■ Aim ■
Would you transcribe all of the material below line for line, changing nothing?

Entries for locating text and elements:
——————————

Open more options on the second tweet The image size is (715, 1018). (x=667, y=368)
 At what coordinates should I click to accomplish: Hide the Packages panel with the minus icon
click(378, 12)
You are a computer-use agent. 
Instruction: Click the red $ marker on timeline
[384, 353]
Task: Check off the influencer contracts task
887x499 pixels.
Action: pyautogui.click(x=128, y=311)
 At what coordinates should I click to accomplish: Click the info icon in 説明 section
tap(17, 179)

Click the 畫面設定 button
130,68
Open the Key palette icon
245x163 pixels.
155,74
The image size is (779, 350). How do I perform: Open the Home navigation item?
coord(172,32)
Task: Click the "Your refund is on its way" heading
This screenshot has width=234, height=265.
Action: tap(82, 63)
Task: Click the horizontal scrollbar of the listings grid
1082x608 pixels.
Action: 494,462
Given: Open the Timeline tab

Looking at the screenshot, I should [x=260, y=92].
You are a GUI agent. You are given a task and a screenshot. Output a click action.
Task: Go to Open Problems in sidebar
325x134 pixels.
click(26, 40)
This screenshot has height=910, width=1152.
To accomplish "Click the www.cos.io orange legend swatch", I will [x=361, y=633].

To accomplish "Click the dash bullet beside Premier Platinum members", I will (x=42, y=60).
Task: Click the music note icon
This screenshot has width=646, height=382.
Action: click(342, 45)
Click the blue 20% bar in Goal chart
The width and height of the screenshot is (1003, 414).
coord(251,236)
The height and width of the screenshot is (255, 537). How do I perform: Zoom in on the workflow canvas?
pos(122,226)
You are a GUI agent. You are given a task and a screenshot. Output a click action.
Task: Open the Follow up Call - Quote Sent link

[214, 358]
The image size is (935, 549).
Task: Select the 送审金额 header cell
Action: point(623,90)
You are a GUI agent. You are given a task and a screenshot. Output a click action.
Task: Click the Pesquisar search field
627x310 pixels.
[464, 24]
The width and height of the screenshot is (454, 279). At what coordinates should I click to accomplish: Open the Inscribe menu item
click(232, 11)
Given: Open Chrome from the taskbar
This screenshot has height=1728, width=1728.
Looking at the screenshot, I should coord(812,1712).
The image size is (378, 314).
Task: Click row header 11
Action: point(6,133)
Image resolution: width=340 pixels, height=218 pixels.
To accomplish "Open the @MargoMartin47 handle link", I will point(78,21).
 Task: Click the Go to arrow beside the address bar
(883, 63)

——————————

■ Worked solution ■
Open more options on the second tweet The image size is (715, 1018). (x=667, y=368)
 At what coordinates should I click to accomplish: Hide the Packages panel with the minus icon
click(378, 12)
You are a computer-use agent. 
Instruction: Click the red $ marker on timeline
[384, 353]
Task: Check off the influencer contracts task
887x499 pixels.
Action: pyautogui.click(x=128, y=311)
 At what coordinates should I click to accomplish: Click the info icon in 説明 section
tap(17, 179)

Click the 畫面設定 button
130,68
Open the Key palette icon
245x163 pixels.
155,74
The image size is (779, 350). How do I perform: Open the Home navigation item?
coord(172,32)
Task: Click the "Your refund is on its way" heading
This screenshot has width=234, height=265.
Action: tap(82, 63)
Task: Click the horizontal scrollbar of the listings grid
1082x608 pixels.
Action: 494,462
Given: Open the Timeline tab

Looking at the screenshot, I should [x=260, y=92].
You are a GUI agent. You are given a task and a screenshot. Output a click action.
Task: Go to Open Problems in sidebar
325x134 pixels.
click(26, 40)
This screenshot has height=910, width=1152.
To accomplish "Click the www.cos.io orange legend swatch", I will [x=361, y=633].

To accomplish "Click the dash bullet beside Premier Platinum members", I will (x=42, y=60).
Task: Click the music note icon
This screenshot has width=646, height=382.
Action: click(342, 45)
Click the blue 20% bar in Goal chart
The width and height of the screenshot is (1003, 414).
coord(251,236)
The height and width of the screenshot is (255, 537). How do I perform: Zoom in on the workflow canvas?
pos(122,226)
You are a GUI agent. You are given a task and a screenshot. Output a click action.
Task: Open the Follow up Call - Quote Sent link

[214, 358]
The image size is (935, 549).
Task: Select the 送审金额 header cell
Action: point(623,90)
You are a GUI agent. You are given a task and a screenshot. Output a click action.
Task: Click the Pesquisar search field
627x310 pixels.
[464, 24]
The width and height of the screenshot is (454, 279). At what coordinates should I click to accomplish: Open the Inscribe menu item
click(232, 11)
Given: Open Chrome from the taskbar
This screenshot has height=1728, width=1728.
Looking at the screenshot, I should coord(812,1712).
The image size is (378, 314).
Task: Click row header 11
Action: point(6,133)
Image resolution: width=340 pixels, height=218 pixels.
To accomplish "Open the @MargoMartin47 handle link", I will point(78,21).
 Task: Click the Go to arrow beside the address bar
(883, 63)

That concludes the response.